Earlier this fall, not one board member from the Northwest School Division (NWSD) would call for a motion to extend the program at a regular meeting. Meadow Lake’s representatives – chairperson Doug Murray and Barb Seymour – both refused to comment as to why no one did, but administrators made it clear enrolment rates have been disappointing.

When French immersion began nine years ago due to pressure from a local Canadian Parents for French (CPF) chapter, board members decided to support a Kindergarten to Grade 4 program and, up until this year, had passed in the board room to extend it one year at a time without any issues. While it’s unknown whether the board would have eventually given the expansion a green light, it’s commendable local parents decided to not let the issue die.

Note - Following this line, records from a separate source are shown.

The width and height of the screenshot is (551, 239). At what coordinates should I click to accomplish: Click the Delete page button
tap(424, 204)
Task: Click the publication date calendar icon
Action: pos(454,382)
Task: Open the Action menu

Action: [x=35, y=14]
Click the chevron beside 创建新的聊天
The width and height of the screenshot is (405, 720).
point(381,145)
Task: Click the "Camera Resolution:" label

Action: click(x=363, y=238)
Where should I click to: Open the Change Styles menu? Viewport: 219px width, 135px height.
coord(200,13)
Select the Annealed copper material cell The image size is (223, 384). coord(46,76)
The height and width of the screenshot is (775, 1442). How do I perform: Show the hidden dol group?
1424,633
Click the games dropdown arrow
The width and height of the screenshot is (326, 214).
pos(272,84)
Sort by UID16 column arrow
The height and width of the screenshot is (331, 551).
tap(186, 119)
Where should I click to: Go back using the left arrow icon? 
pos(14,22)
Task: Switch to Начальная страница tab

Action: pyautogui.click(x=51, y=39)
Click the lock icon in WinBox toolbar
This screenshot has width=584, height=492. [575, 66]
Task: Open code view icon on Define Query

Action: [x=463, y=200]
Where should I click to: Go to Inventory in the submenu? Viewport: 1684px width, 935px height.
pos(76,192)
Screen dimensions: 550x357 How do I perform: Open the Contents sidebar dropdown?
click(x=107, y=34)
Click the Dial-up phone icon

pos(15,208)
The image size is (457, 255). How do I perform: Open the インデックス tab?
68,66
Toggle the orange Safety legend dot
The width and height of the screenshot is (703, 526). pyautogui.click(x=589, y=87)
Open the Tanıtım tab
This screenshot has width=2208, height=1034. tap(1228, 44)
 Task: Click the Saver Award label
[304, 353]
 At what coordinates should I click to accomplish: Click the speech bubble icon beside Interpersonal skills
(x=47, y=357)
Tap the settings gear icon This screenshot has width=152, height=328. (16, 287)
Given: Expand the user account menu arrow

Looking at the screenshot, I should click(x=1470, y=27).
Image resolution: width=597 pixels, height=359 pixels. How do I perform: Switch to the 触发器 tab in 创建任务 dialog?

A six-person delegation representing CPF attended last month’s meeting to remind board members of the faces behind the numbers. They told stories of their children’s achievements, presented facts about how the quality of life is higher with a bilingual diploma and mentioned how a French immersion program could even lure families to Meadow Lake.

A member of the delegation – CPF president Debbie Marsh – wasn’t shy to admit the facts. She told board members she realizes enrolment numbers are low and also stated CPF is ready to improve them. For perspective, there are currently 87 students in the K-8 program in Meadow Lake while there’s nearly 150 in La Ronge.

According to information distributed by the NWSD, the division is mandated to provide the program as long as 15 students per educational group is maintained. Currently, there are five French teachers in the city with Kindergarten being the only non-split class.

While the average number of students is higher than 15, enrolment levels vary widely grade-to-grade. It can be assumed the board’s dilemma was whether or not hiring one or two more teachers was worth the bang for its buck.

To be fair, the school board has some important decisions ahead as they’ve launched school reviews in Rapid View and Dorintosh. These schools are at risk of shutting down in the next few years as members decide if enrolment rates and the physical condition of the facilities are worth further investments.

It’s also possible Grade 9 could be the last stop for French immersion students in Meadow Lake, but – with the CPF and school division now moving forward hand-in-hand on issues such as enrolment rates – the chances have increased that both sides will find the results they’re looking for.